O agente penitenciário do Desipe (Departamento do Sistema Penitenciário) é suspeito de fazer uma espécie de ''leilão' para a entrega das armas. ''Ele entregaria as armas para quem oferecesse mais dinheiro'', afirmou Gilberto Dias, delegado substituto da Draco (Delegacia de Repressão à Ações Criminosas Organizadas).
Em depoimento, o agente negou as acusações, conforme Dias.
Os traficantes do Comando Vermelho teriam pago R$ 400 mil para o agente. Há suspeitas ainda de que o Playboy teria combinado a entrega de armas para Ernaldo Pinto de Medeiros, o Uê, da facção Amigos dos Amigos, morto durante a rebelião, por R$ 200 mil.
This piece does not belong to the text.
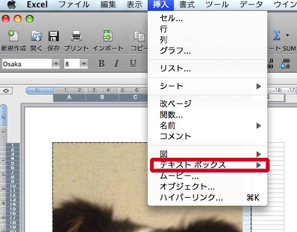Toggle underline formatting button
Viewport: 297px width, 232px height.
133,63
''Há suspeitas de que ele tenha passado três pistolas para o Comando Vermelho e uma para o Terceiro Comando. No dia da rebelião, os presos perguntavam a todo momento pelo agente, que chegou mais tarde para trabalhar. A revolta do Comando Vermelho teria sido motivada até pelo fato de ele ter passado arma também para o Terceiro Comando, para confronto'', disse o delegado.
As facções ADA (Amigos dos Amigos) e TC (Terceiro Comando) são aliadas contra o CV (Comando Vermelho).
Além das armas, o agente pode ter fornecido as cópias das chaves das celas e das galerias de Bangu 1 para os traficantes do Comando Vermelho.